I remember holding  you for the first time, surprised by how small and how light you were in my arms. I remember not being able to sleep the night you were born as you lay next to me, for the sheer adrenaline coursing through my tired body. I was excited but most of all I was completely and utterly in love.

And so with those memories so clearly etched, despite sometimes feeling like a dream, I can’t quite believe that we are now here. Encouraging you to take your first steps. Deciphering yells whilst eagerly awaiting the day you start to say your first real words.

I had no idea whether Motherhood would suit me. I was never maternal but I’d like to think of myself as caring and loving, and as it turns out that’s all that really matters. Still, I was nervous. Imagine starting a new job without any kind of training! But I had nothing to fear. Motherhood has unequivocally been the making of me and that’s all down to you.

Thank you for making the last year as stress free as possible. Even in the womb you were chilled (I will always remember the sonographer asking me to shake my belly to try to get you to move) and along with your sweet nature, you’ve eased me into motherhood without ever making me feel overwhelmed. Not everyone gets to be so lucky.

That’s not to say I didn’t use Google every time you had a temperature or refluxed after a feed, but there’s a lot to be said for trusting your own instinct even when your instinct as a first time parent is practically non-existent at the start.

I look at you now- strong-willed, determined with an unapologetic mischievousness – and I can’t quite believe you are the same person whose head I was worried I wasn’t supporting properly, or who spent his nights sleeping in a baby box. Now you wake me up in the mornings by crazily crawling around in your cot as if to say “Come on Mama, it’s a new day!”

But it’s bittersweet. I already feel you becoming more independent and self-assured, quick to get cross if either of us tries to help you  because you’re adamant to learn on your own. And even though you are still very much a boob man, I know there probably isn’t long left on our breastfeeding journey (I’m letting you decide when you’re done) not to mention the preparations we’re making to move your cot into your own room in time for the summer.

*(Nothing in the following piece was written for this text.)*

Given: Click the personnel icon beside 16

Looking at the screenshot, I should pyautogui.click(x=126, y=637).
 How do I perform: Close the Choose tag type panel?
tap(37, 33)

No one told me that a birthday could be so emotional. But also full of promise. What wonderful, exciting adventures lay ahead of you…

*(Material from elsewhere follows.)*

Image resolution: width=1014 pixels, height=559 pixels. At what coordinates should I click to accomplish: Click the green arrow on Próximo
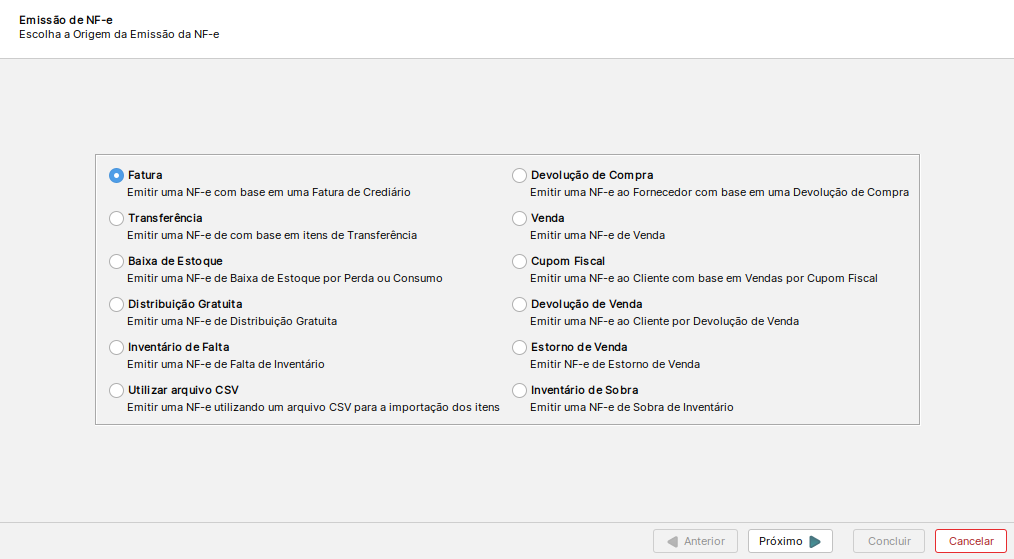click(815, 542)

Every day you surprise me with something new. Like when you blew raspberries against Papa Bear’s shoulder (for a solid 5 minutes) or when you problem solve a new toy super quick. Not to mention how impressive your dexterity is. And with that comes an overwhelming pride and joy in watching you grow.

Of course it’s not only you that’s grown in the past year. I no longer fumble with nappies and become flustered when undressing you at the Doctor’s. I’m a pro at navigating public transport with a pram and somehow we’ve created our own language in which I know from a look, cry or shout what it is you want (a good 90% of the time anyway).

I had always thought of myself as patient and empathetic but these are qualities you’ve only heightened. I no longer have time for negativity or anger or to let tiredness dominate the day. And when I see it written down like that, I’m kind of blown away by how much you really have changed my life.

In you I see the best we can be. And I see an already kind, bright and beautiful baby whose future hangs above us like the night sky. What stars you’ll map and align we’ll have to  wait and see, but oh how they’ll be lots and oh how they’ll shine brighter than we could ever have imagined!

And that fills me with more excitement for the future than sadness for the year that has now been and gone.

To you our loving, ever-smiling, head-bopping, beautiful son. How lucky we are.